What is a digital workplace?
A digital workplace is an extension of a physical workplace, wherein the office is not confined to any one physical space. It is spread over geographies through a network of several workplaces technologically connected.
Why do we need a digital workplace?
Apart from being the need of the hour to run operations seamlessly, there are other compelling reasons for companies to build digital workplaces:
As per a recent survey, 64% of employees would opt for a lower-paying job if they could work away from the office
In digital workplaces, employees’ content and data are securely embedded in collaboration tools, corporate dropboxes, and cloud storage so that they can be easily accessed anytime, anywhere. A hassle-free access to this information increases efficiency and drives productivity as well as organizational agility.
Digital workplaces allow employees to work from any location. This gives employees a chance to manage their personal and professional lives better, which in turn leads to enhanced employee satisfaction.
An increase in employee productivity and satisfaction leads to an increase in talent retention.
Modern workforce prefer cloud-based collaboration and communication tools for their ease of access and speed over traditional methods such as email or team workspaces.
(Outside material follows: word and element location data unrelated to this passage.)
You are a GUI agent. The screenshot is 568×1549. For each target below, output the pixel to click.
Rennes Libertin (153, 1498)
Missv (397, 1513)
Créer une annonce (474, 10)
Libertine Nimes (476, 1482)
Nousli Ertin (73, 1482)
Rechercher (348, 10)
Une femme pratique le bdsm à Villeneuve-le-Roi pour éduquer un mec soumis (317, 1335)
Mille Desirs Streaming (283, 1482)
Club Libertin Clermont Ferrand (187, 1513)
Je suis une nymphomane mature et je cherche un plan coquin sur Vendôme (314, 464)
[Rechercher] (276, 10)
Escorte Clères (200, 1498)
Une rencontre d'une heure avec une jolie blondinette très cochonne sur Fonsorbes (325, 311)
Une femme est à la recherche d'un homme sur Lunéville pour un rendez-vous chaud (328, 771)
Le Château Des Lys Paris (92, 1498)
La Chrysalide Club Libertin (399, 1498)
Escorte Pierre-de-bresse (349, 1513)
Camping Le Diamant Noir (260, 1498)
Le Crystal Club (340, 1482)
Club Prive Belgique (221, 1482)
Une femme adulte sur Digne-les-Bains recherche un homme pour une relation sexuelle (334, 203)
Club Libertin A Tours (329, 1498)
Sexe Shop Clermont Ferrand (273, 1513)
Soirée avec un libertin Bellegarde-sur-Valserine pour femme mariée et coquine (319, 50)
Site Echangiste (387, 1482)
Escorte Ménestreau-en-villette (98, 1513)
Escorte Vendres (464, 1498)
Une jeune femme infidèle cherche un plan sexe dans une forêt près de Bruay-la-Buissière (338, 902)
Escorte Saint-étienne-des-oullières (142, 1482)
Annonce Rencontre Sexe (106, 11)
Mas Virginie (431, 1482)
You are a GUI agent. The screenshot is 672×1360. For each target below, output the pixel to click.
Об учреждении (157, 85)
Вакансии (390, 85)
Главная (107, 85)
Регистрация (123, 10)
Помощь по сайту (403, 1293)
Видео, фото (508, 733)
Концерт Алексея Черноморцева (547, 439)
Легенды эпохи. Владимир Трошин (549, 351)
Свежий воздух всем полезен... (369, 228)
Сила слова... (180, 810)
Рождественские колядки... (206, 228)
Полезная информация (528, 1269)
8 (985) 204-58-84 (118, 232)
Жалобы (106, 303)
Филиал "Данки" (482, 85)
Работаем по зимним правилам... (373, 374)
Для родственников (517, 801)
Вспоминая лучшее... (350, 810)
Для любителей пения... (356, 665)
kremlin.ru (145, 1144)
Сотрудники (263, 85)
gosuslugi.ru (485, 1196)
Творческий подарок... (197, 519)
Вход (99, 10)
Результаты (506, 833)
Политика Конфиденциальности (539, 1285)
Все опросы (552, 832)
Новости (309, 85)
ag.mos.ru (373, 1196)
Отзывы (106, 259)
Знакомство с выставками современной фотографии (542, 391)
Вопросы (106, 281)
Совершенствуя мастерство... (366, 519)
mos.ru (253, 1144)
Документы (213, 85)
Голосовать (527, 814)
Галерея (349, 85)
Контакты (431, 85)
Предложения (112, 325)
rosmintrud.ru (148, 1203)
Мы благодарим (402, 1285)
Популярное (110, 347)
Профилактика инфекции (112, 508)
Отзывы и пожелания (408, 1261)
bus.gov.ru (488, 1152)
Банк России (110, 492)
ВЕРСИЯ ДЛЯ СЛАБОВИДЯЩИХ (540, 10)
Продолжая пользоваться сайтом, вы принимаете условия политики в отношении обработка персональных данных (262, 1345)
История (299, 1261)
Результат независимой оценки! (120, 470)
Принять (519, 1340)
Given the advantages, businesses are increasingly dedicating a major part of their IT budgets to building digital infrastructure to support digital workplaces. However, while building such workplaces, organisations need to carefully lay down a strategy so that the initiative doesn’t evolve into siloed implementation. Hence, an effective implementation and management of digital workplaces becomes critical as it needs to foster a culture of transparency and cohesiveness.
The following five pillars play a significant role in the management of digital workplaces:
A digital workplace is all about the employees’ ability to do their job by collaborating, communicating and connecting with others.
A functional digital workplace cannot be imagined without the integration of digital technologies such as cloud, artificial intelligence, machine learning, and data analytics into a company’s IT infrastructure.
Security and Control
While managing digital workplaces, enterprises need to ensure that they give their employees a safe platform for interaction and knowledge-sharing. This can be done by giving employees secure corporate log-in credentials for remote access. Further, they must establish stringent cybersecurity policies across the organisation and educate employees about ways they can safeguard their personal and corporate networks and devices.
Align with business objectives
A digital workplace, like any other workplace, is expected to deliver business value. Hence, it is essential to align such workplaces with business objectives.
Skilling of talent
Investing time and resources in creating and managing digital workplaces will prove to be futile, if the talent is not trained to use digital technologies. Hence, successful digital workplaces cannot be built or sustained without upskilling and reskilling of the talent.
In conclusion, a digital workplace must meet the evolving needs of the digital workforce. This can be achieved by aligning strategies with business goals and taking a human-centric approach.